Recent studies have used a variety of approaches to estimate LNO_x PE over the mid-latitudes of the Northern Hemisphere. Pollack et al. (2016) used in situ measurements of storm inflow and outflow to estimate the PE for eight isolated storms sampled over Oklahoma and Colorado during the Deep Convective Clouds and Chemistry (DC3) field experiment. Assuming the enhanced LNO_x was distributed over the volume of the observed cloud and adjusting for uncertainties, they obtained a PE of 117–332 mol NO_x flash⁻¹. Davis et al. (2019) examined the PE for three anomalous and two normal polarity DC3 storms that occurred within the range of Lightning Mapping Arrays (LMAs). After assuming LNO_x production was proportional to channel length and pressure, they obtained a PE of 61–158 mol per LMA flash. They noted that their slightly low range could be due to shorter than normal channel lengths (the flash rates were high) and/or the high DE of LMAs. Marais et al. (2018) obtained 280 ± 80 mol per flash through comparison of upper tropospheric NO₂ from an OMI-based cloud-slicing technique (Choi et al., 2014; Ziemke et al., 2001) with GEOS-Chem output.

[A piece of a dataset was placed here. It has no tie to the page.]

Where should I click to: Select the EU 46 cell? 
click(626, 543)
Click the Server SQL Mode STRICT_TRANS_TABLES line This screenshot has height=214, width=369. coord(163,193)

Recent satellite-based estimates of PE over the United States include studies by Bucsela et al. (2019), Lapierre et al. (2020), Pickering et al. (1996, 2016), and Zhang et al. (2020). Pickering et al. examined LNO_x PE over the Gulf of Mexico in a study that used OMI NO₂ columns and WWLLN flashes. They obtained a relatively low PE of 80 ± 45 mol per flash mostly because they did not adjust for the short-lifetime of NO₂ in the near field of convection. Bucsela et al. obtained a mean PE of 180 ± 100 moles LNO_x per flash using OMI NO₂ columns and WWLLN flashes for a midlatitude study region focused over continents. They noted that the PE decreased with flash rate. Lapierre et al. used Berkeley High-Resolution (BEHR) NO₂ columns (Laughner et al., 2018) from OMI and stroke counts from ENTLN and National Lightning Detection Network to examine differences in lightning-NO₂ (LNO₂) PE between IC and CG strokes over three US regions. For relatively high flashing storms, they found that the PE varied with current and was approximately 10× larger for CG strokes than IC strokes. Zhang et al. obtained a PE of 90 ± 50 mol LNO_x per flash in an eastern United States study using BEHR NO₂ columns and ENTLN strokes/flashes that highlighted the sensitivity of LNO_x PE to AMF. Thus the PEs found here for 10 spring storms over the United States and western Atlantic agree best with Marais et al. and are near the upper edge of the ranges found by Allen et al., Bucsela et al., and Davis et al.